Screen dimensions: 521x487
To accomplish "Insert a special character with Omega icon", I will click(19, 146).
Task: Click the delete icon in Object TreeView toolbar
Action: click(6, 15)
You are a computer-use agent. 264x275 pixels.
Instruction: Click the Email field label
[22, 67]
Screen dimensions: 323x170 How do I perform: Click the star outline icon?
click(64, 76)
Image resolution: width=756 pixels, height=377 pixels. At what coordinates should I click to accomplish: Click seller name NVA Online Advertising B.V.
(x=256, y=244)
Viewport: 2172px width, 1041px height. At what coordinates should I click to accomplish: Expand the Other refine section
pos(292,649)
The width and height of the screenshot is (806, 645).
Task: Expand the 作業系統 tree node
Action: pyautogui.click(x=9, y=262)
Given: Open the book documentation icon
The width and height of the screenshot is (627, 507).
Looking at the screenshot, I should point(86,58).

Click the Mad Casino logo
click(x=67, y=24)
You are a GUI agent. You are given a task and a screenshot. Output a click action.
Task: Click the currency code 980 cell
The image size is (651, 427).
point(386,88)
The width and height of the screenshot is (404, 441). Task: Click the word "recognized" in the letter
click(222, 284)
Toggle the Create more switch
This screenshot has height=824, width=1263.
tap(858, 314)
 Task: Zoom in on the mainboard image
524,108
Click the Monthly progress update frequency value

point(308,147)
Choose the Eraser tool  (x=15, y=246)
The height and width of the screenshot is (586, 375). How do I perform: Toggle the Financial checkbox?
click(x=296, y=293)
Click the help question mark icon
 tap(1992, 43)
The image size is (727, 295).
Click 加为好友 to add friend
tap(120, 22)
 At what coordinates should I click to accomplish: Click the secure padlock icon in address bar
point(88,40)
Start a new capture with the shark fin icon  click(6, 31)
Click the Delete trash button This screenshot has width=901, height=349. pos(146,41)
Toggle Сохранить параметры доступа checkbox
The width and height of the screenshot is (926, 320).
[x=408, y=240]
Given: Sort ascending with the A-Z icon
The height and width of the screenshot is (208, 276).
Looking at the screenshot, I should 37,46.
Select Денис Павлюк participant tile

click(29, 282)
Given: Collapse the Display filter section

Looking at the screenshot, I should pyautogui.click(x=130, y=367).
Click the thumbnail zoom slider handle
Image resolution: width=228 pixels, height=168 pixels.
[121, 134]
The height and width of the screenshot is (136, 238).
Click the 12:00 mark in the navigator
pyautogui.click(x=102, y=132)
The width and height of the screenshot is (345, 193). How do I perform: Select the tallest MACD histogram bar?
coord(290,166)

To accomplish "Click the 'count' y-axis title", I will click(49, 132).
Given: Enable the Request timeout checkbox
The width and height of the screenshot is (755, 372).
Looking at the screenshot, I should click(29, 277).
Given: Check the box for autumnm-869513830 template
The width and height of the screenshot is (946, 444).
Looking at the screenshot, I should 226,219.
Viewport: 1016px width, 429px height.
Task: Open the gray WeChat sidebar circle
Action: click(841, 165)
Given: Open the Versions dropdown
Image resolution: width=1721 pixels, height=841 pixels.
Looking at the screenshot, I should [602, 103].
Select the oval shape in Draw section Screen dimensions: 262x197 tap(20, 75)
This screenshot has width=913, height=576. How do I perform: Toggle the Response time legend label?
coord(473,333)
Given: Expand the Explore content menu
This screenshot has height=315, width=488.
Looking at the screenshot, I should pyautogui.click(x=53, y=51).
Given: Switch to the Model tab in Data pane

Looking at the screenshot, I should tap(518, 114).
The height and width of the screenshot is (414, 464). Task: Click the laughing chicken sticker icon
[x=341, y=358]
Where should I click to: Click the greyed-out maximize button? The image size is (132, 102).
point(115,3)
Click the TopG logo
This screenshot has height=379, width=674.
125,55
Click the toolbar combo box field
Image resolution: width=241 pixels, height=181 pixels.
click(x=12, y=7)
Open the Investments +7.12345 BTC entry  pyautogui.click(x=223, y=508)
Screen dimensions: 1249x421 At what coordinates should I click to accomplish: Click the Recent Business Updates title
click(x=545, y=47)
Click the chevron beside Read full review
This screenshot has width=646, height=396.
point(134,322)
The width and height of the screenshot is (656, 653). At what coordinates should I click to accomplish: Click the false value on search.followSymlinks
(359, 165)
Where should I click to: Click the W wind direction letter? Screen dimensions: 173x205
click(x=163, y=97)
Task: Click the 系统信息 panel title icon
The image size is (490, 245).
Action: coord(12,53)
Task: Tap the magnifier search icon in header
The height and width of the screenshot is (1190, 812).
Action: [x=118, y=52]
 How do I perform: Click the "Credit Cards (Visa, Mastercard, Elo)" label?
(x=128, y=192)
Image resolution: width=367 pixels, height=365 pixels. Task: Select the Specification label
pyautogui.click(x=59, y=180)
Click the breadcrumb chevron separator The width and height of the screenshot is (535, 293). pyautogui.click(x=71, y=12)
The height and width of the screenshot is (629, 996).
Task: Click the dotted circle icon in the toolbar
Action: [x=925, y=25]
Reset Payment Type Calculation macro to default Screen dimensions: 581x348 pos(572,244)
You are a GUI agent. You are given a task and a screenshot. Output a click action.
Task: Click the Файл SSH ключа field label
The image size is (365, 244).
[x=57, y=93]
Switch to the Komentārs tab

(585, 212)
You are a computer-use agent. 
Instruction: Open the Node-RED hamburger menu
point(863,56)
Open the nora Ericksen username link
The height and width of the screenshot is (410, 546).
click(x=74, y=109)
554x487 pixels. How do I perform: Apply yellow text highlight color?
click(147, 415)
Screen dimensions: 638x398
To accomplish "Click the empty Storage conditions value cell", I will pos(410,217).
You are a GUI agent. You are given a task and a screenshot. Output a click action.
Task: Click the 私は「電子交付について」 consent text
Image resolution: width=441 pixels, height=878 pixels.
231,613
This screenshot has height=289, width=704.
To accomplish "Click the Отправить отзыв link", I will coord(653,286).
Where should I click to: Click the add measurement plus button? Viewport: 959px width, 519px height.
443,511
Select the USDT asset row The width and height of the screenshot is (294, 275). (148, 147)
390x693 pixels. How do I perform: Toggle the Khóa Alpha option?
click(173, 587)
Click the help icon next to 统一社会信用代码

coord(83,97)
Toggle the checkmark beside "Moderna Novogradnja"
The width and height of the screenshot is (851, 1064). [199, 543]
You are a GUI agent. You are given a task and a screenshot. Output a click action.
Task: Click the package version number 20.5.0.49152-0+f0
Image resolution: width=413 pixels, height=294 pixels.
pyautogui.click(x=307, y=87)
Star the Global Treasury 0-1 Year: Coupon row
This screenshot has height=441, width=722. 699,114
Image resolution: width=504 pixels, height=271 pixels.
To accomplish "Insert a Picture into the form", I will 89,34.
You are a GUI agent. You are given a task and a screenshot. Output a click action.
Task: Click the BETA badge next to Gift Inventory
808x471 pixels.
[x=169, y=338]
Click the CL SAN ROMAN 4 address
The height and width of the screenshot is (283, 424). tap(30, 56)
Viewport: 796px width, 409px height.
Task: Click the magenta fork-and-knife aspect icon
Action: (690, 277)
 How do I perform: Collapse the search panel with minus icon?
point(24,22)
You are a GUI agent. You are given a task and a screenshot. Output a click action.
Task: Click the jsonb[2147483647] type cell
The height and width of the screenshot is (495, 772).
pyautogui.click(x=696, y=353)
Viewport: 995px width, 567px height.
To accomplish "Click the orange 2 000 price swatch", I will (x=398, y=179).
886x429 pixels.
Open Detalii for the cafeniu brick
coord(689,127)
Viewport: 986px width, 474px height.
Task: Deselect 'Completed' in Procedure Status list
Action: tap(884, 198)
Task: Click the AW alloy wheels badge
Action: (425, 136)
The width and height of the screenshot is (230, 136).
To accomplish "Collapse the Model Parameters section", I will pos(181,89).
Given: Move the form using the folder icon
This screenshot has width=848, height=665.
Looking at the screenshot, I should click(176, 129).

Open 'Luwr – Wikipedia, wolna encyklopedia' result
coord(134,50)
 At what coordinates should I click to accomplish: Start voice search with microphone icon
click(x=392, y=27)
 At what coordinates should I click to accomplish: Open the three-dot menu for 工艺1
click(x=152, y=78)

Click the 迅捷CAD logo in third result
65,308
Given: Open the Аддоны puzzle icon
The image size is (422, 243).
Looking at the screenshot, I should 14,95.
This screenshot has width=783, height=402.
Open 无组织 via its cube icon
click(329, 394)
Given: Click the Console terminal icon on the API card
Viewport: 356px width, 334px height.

════════

# What the task requires
Find each line above that contains "computer", and copy those lines.

# Problem solution
You are a computer-use agent. 264x275 pixels.
You are a computer-use agent. 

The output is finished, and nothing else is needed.